Después de fracasar en las dos oportunidades reglamentarias, en el Congreso de los Diputados, Sánchez está a expensar del rey Felipe VI, quien en medio de la tensión, convocará a una ronda de consultas con los partidos que obtuvieron representación parlamentaria. Así, el monarca reiniciará el proceso y explorará si existe otra oportunidad para Pedro Sánchez. En caso positivo, el debate de investidura tiene que celebrarse antes del 23 de septiembre, cuando se disuelva el Congreso, en caso de que Felipe VI no encuentre condiciones para mantener el debate.
España y, en particular, Pedro Sáchez, ya tiene experiencia en este tipo de situaciones. En 2016, el rey esperó unos días a recibir iniciativas sólidas del Congreso después de que Sánchez, tras la destitución de Mariano Rajoy, no superara la prueba. Al no recibirlas, convocó a una tercera ronda y sondeó entre los partidos para ver si podía ofrecer a otro candidato el gobierno.
Sobre ese mismo patrón, este viernes la presidenta del Congreso, Meritxell Batet, visitará La Zarzuela (Palacio del rey) para reportarle el fracaso de Sánchez, con el plazo de dos meses que corre tras primera la votación, que se celebró el 23 de julio y expira el 23 de septiembre, Felipe VI podría convocar una nueva ronda de consultas antes de tomar la decisión más radical: llamar a elecciones.

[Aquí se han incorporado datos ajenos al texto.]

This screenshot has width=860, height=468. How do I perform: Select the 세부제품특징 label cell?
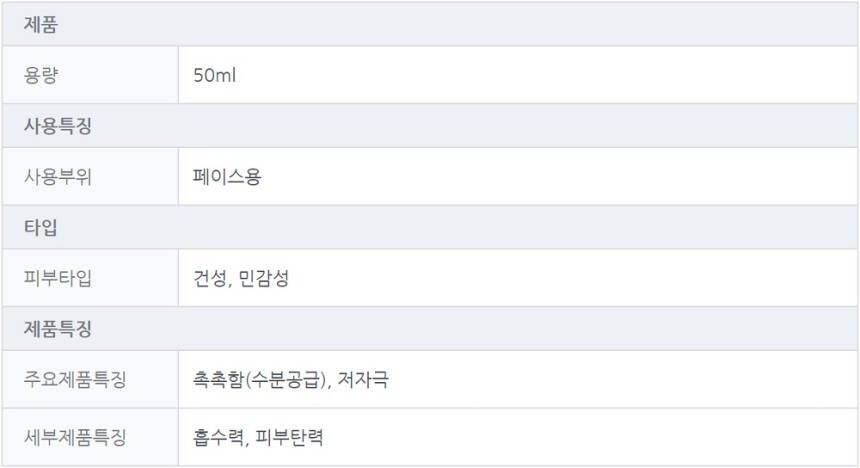(75, 437)
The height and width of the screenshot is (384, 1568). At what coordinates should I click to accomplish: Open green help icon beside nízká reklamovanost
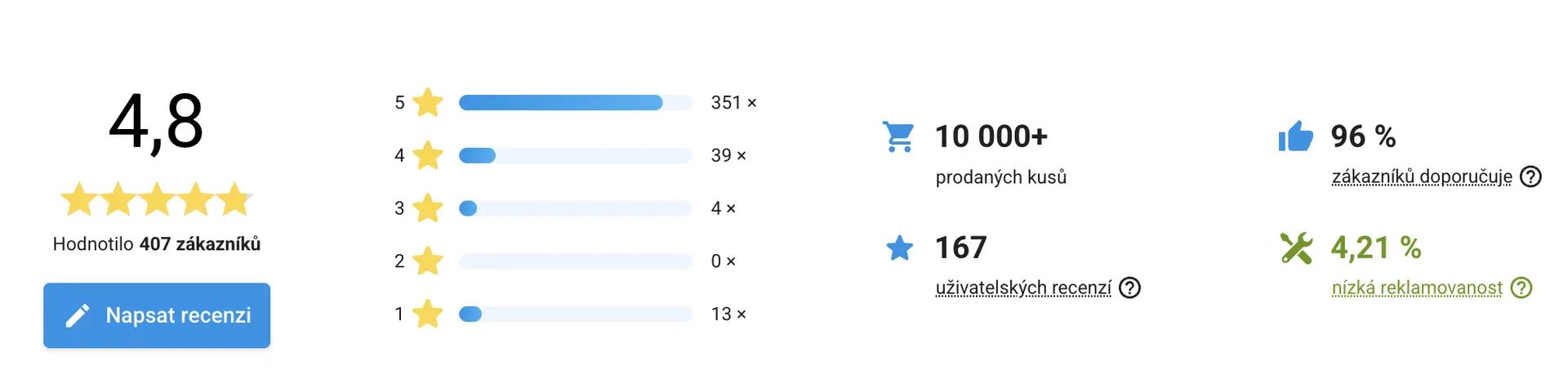tap(1521, 288)
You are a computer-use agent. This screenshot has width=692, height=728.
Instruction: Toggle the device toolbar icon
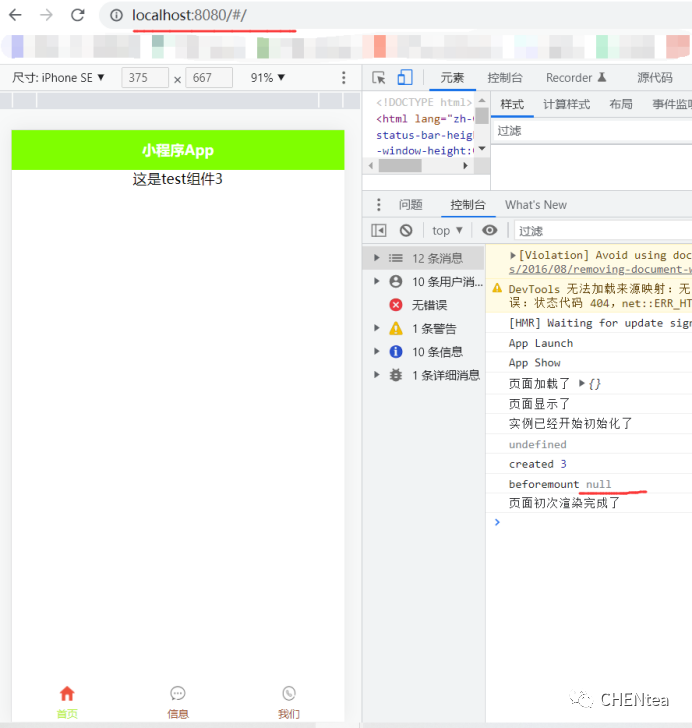pyautogui.click(x=404, y=78)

Si en estas audiencias el rey confirma que hay un candidato con apoyos para superar la investidura, se celebraría un nuevo debate en el que el nominado tenga, de nuevo dos oportunidades para lograr la mayoría absoluta.
Si Sánchez demuestra en este transcurso que logró los apoyos necesarios (entre la izquierda o la derecha), podría ser elegido presidente del gobierno.
Pero si se mantiene el bloqueo y el rey no puede proponer a ningún candidato, podría hacer un tercer intento en el límite o directamente cerrar el proceso por su inviabilidad.